設問3 〔ポイントの概要〕の4.で示した日次バッチについて,(1),(2)に答えよ。

 

(1)日次バッチの集計処理では,付与ポイントの記録がポイント残高に加算されない場合がある。それはどのような場合か。本文中の用語を用いて30字以内で述べよ。

 

解答・解説
解答例

 購入の翌日以降にポイントの後付けをしたとき

解説

 ー

 

(2)付与ポイントの記録をポイント残高に正しく加算するために,日次バッチの処理を変更することにした。この処理に用いる属性を,関係“支払”に一つ追加した。
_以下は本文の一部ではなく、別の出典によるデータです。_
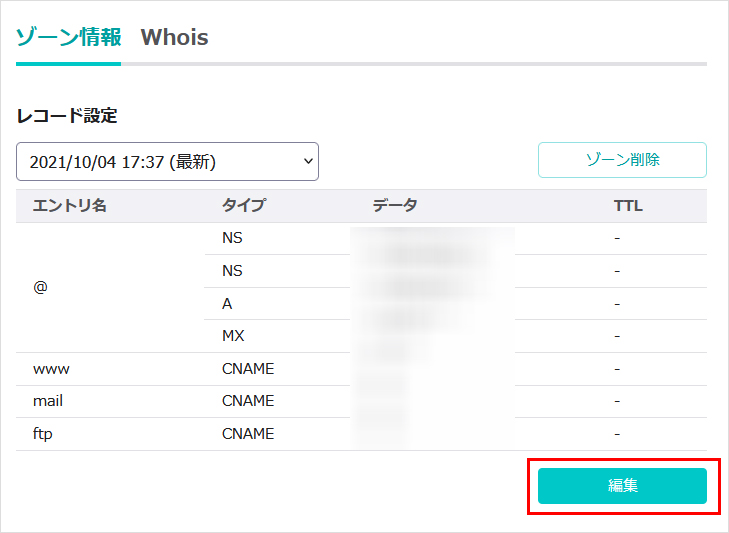The image size is (729, 533).
Task: Click the www entry name
Action: tap(51, 369)
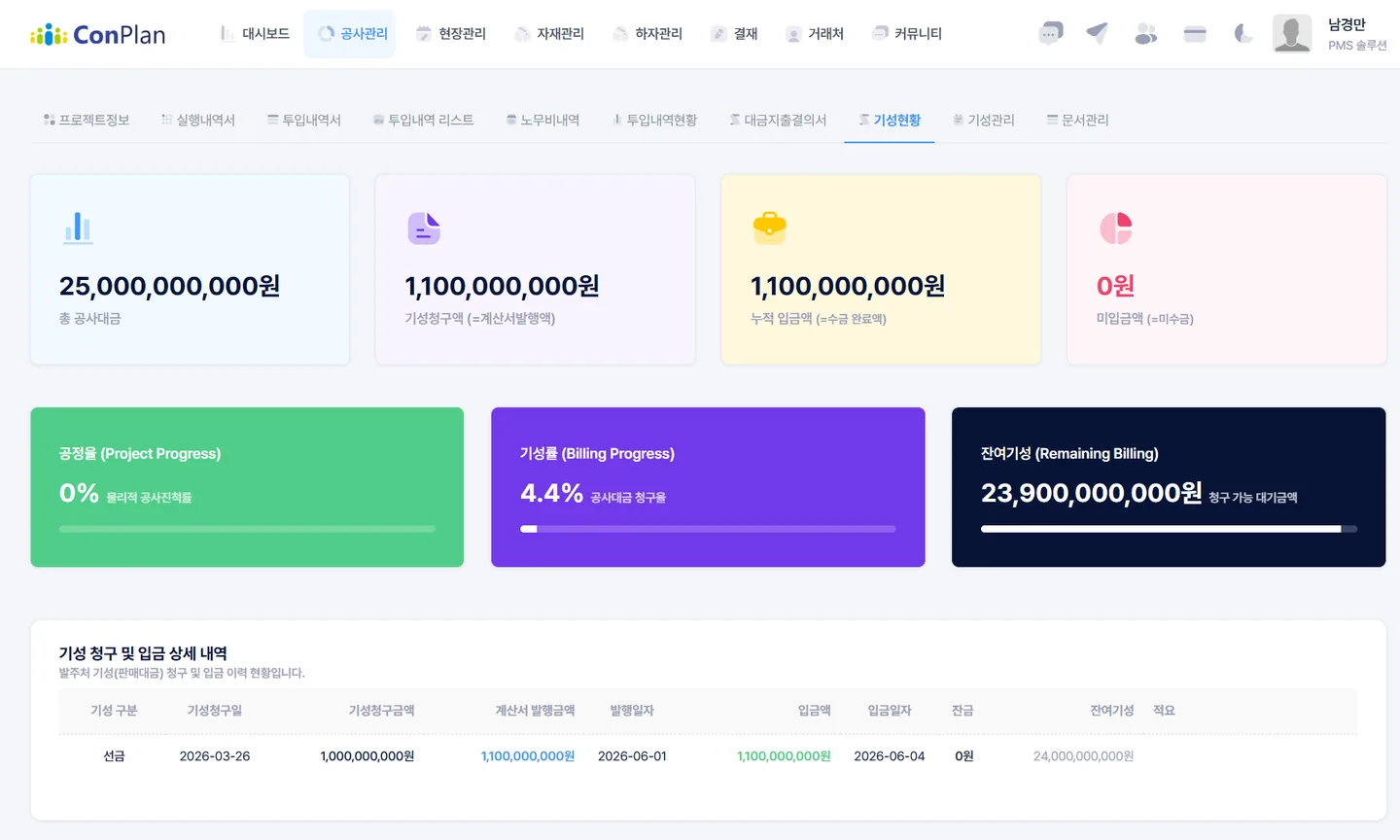
Task: Switch to the 프로젝트정보 tab
Action: (x=87, y=120)
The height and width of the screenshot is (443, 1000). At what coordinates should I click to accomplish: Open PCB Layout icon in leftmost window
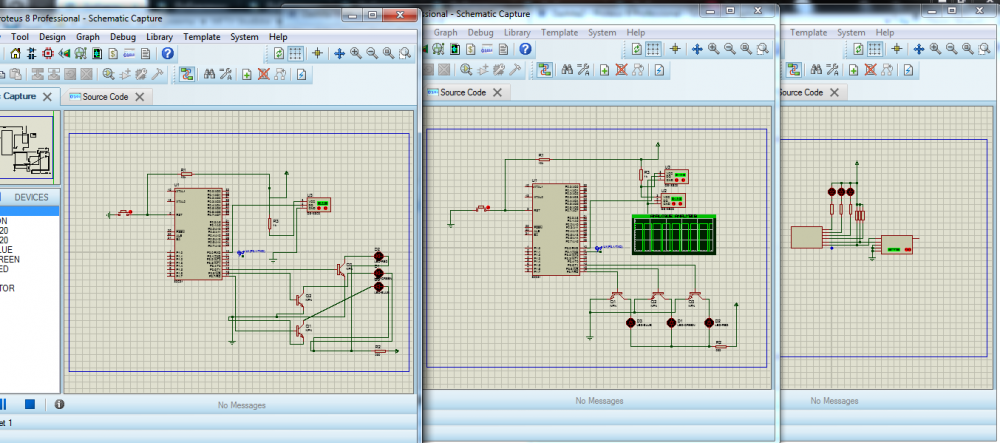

その属性の役割を30字以内で述べよ。

 

解答・解説
解答例

 ・ポイント残高に加算済みかどうかを判別する。
 ・ポイント残高への加算処理日が分かるようにする。
 ・付与ポイントの記録を作成した日で抽出できるようにする。

解説

 ー

 

IPA公開情報

出題趣旨

 データベースの設計では,業務内容や業務で取り扱うデータなどの実世界の情報を統合的に理解し,データモデルに反映することが求められる。
 本問では,共通ポイントサービスのデータベース設計を題材として,業務要件をデータモデルに反映する能力,関数従属性,正規化理論などの基礎知識を用いてデータモデルを分析する能力,データモデルの問題点を識別する能力を問う。

採点講評

 問 1 では,共通ポイントサービスを題材に,業務要件に基づくデータベース設計,正規化理論に基づくデータモデル分析について出題した。全体として正答率は平均的であった。
 設問 1(2)は,正答率はやや高かったが,店舗と支払のリレーションシップが記入できていない解答が散見された。クーポンの配布対象にしたい会員の抽出に関する要件を読み取れていないと思われる。リレーションシップに関する記述が複数の業務要件に分散していても的確に読み取れるようにしてほしい。
 設問 2(1)は,全体的に正答率は平均的であったが,候補キーの“{加盟企業コード, 横断分析用商品コード}”を“横断分析用商品コード”と答えてしまうなど,候補キーとは何かを正しく理解できていない解答が多く見られた。推移的関数従属性の具体例については“横断分析用商品コード→横断分析用商品名”の部分しか書けていない解答が多く見られた。正規化理論の基礎を十分理解するようにしてほしい。